• _Task requirements_
Rewrite the lines of the entries from the one containing "This screenshot has width=1492, height=812." through the last line of the entries, inclusive, as a JSON list of strings with one string per line, omitting blank lines.
** Start **
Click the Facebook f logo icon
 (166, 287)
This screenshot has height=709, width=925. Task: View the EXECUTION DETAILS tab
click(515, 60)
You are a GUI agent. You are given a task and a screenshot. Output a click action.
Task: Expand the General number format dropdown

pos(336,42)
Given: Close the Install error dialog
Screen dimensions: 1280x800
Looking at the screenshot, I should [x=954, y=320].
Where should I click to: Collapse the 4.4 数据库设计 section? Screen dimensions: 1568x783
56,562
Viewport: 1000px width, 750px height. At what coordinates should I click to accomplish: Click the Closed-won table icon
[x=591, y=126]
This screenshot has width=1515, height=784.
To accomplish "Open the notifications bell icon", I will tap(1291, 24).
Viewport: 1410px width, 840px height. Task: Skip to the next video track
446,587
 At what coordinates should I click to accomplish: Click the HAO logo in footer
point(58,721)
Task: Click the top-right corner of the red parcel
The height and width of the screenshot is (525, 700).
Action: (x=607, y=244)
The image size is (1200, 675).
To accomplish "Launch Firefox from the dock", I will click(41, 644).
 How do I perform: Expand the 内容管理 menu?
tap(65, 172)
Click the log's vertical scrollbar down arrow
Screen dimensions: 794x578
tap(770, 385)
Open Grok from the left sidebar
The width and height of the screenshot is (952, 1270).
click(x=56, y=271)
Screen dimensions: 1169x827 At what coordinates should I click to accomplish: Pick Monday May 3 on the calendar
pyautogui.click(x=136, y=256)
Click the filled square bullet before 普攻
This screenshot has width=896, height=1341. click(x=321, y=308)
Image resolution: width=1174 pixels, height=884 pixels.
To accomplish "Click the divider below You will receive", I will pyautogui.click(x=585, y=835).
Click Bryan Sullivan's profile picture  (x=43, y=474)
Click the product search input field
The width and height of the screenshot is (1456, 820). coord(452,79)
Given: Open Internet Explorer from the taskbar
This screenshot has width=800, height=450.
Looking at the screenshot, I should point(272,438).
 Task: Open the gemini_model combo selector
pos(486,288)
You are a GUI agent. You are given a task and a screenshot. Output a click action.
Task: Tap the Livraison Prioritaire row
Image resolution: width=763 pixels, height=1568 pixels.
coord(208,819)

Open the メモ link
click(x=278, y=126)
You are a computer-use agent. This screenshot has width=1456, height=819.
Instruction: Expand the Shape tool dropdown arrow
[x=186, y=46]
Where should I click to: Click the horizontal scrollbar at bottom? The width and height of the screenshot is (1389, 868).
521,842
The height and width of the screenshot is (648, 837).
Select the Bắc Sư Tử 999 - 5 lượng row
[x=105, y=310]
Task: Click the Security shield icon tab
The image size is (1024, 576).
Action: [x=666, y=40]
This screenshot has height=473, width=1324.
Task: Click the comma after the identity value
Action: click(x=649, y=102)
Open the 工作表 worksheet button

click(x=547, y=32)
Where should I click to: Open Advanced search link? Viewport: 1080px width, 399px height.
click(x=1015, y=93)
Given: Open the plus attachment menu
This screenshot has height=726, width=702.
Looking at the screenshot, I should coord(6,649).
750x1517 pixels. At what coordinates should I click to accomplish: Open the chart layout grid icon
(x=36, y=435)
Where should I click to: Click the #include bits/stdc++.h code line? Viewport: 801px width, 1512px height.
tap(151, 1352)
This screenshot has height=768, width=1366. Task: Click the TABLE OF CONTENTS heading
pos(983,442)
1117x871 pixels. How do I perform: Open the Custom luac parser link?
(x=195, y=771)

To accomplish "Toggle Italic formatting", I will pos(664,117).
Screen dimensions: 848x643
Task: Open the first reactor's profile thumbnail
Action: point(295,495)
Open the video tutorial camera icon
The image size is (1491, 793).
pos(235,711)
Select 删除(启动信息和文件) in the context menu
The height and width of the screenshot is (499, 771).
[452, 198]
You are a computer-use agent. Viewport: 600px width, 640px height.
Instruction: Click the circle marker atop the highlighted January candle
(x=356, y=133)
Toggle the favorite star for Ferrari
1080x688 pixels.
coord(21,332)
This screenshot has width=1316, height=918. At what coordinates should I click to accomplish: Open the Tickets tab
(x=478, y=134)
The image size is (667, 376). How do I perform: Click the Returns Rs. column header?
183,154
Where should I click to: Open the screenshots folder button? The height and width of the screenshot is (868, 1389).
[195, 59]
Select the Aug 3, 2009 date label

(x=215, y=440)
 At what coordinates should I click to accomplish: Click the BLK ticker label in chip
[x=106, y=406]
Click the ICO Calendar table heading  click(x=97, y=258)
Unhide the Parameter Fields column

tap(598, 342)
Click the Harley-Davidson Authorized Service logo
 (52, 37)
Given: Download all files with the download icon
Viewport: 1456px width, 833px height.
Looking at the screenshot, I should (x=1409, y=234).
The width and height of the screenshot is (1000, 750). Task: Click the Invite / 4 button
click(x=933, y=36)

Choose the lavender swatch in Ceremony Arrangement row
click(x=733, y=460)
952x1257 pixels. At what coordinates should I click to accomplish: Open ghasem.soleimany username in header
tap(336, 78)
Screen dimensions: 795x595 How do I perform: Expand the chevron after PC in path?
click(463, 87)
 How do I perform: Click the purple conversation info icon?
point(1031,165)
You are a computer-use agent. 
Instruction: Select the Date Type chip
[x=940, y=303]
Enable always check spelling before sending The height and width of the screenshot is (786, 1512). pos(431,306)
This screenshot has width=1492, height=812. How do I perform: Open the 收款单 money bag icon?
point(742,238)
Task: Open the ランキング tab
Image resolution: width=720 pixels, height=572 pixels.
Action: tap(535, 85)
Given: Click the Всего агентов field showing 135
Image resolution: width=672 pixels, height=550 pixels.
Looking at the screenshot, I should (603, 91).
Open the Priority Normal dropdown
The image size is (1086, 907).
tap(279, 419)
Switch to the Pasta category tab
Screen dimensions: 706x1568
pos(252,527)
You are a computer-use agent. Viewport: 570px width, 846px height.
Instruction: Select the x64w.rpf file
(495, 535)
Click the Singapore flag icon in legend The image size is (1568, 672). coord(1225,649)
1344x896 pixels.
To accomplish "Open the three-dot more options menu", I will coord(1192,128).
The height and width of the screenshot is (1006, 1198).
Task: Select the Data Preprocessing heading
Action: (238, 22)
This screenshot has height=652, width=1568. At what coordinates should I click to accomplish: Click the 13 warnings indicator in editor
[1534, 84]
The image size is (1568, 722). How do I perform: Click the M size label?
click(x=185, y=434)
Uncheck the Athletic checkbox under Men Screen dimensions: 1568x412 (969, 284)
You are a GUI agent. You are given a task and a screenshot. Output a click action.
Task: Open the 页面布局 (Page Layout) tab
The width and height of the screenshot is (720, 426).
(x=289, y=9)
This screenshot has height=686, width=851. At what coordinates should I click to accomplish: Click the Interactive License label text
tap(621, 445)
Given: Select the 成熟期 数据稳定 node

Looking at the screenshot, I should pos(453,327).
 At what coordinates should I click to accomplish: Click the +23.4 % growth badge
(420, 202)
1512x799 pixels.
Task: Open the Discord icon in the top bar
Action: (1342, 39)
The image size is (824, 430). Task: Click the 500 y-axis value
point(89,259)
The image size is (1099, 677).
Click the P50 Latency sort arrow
** End **
• _Solved exercise_
[
  "This screenshot has width=1492, height=812. How do I perform: Open the 收款单 money bag icon?",
  "point(742,238)",
  "Task: Open the ランキング tab",
  "Image resolution: width=720 pixels, height=572 pixels.",
  "Action: tap(535, 85)",
  "Given: Click the Всего агентов field showing 135",
  "Image resolution: width=672 pixels, height=550 pixels.",
  "Looking at the screenshot, I should (603, 91).",
  "Open the Priority Normal dropdown",
  "The image size is (1086, 907).",
  "tap(279, 419)",
  "Switch to the Pasta category tab",
  "Screen dimensions: 706x1568",
  "pos(252,527)",
  "You are a computer-use agent. Viewport: 570px width, 846px height.",
  "Instruction: Select the x64w.rpf file",
  "(495, 535)",
  "Click the Singapore flag icon in legend The image size is (1568, 672). coord(1225,649)",
  "1344x896 pixels.",
  "To accomplish \"Open the three-dot more options menu\", I will coord(1192,128).",
  "The height and width of the screenshot is (1006, 1198).",
  "Task: Select the Data Preprocessing heading",
  "Action: (238, 22)",
  "This screenshot has height=652, width=1568. At what coordinates should I click to accomplish: Click the 13 warnings indicator in editor",
  "[1534, 84]",
  "The image size is (1568, 722). How do I perform: Click the M size label?",
  "click(x=185, y=434)",
  "Uncheck the Athletic checkbox under Men Screen dimensions: 1568x412 (969, 284)",
  "You are a GUI agent. You are given a task and a screenshot. Output a click action.",
  "Task: Open the 页面布局 (Page Layout) tab",
  "The width and height of the screenshot is (720, 426).",
  "(x=289, y=9)",
  "This screenshot has height=686, width=851. At what coordinates should I click to accomplish: Click the Interactive License label text",
  "tap(621, 445)",
  "Given: Select the 成熟期 数据稳定 node",
  "Looking at the screenshot, I should pos(453,327).",
  " At what coordinates should I click to accomplish: Click the +23.4 % growth badge",
  "(420, 202)",
  "1512x799 pixels.",
  "Task: Open the Discord icon in the top bar",
  "Action: (1342, 39)",
  "The image size is (824, 430). Task: Click the 500 y-axis value",
  "point(89,259)",
  "The image size is (1099, 677).",
  "Click the P50 Latency sort arrow"
]